A QR Code is a matrix code (or two-dimensional bar code) created by Japanese corporation Denso-Wave in 1994. The “QR” is derived from “Quick Response”, as the creator intended the code to allow its contents to be decoded at high speed.
QR Codes are common in Japan, where they are currently the most popular type of two dimensional codes. Moreover, most current Japanese mobile phones can read this code with their camera.
Although initially used for tracking parts in vehicle manufacturing, QR Codes are now used in a much broader context, including both commercial tracking applications and convenience-oriented applications aimed at mobile phone users (known as mobile tagging).

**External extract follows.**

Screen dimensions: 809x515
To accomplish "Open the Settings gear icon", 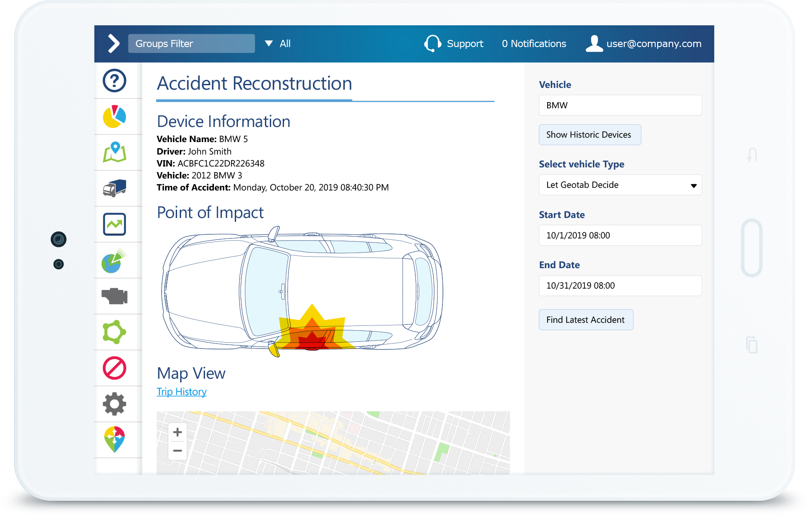I will 114,404.
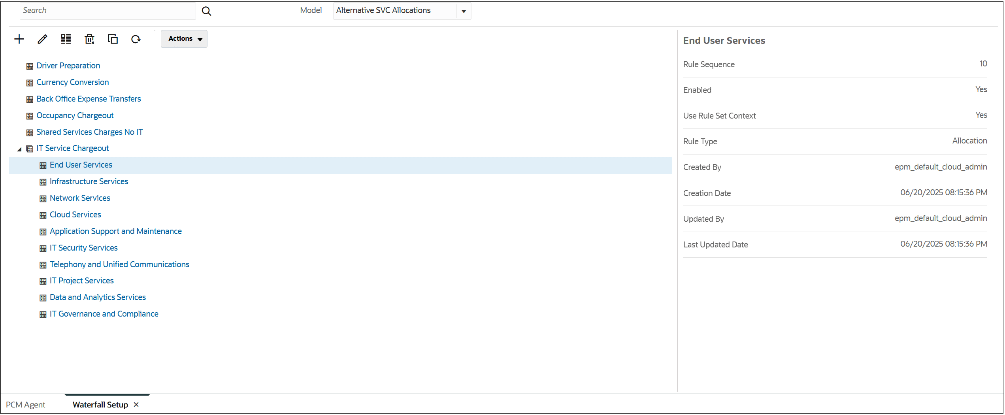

QR Codes storing addresses and URLs may appear in magazines, on signs, buses, business cards or just about any object that users might need information about including items in stores. Users with a camera phone equipped with the correct reader software can scan the image of the QR Code causing the phone’s browser to launch and redirect to the programmed URL. This act of linking from physical world objects is known as a hardlink or physical world hyperlinks. Google’s cellphone OS Android heavily uses QR codes.
Users can also generate and print their own QR Code for others to scan and use by visiting one of several free QR Code generating sites. QR codes and RFID, are leading technology to enable the “Internet of Things” which some believe will be a huge growth phase for the Internet. The “Internet of Things” is a vision where physical world objects link to cyberspace and cyberspace to the physical world.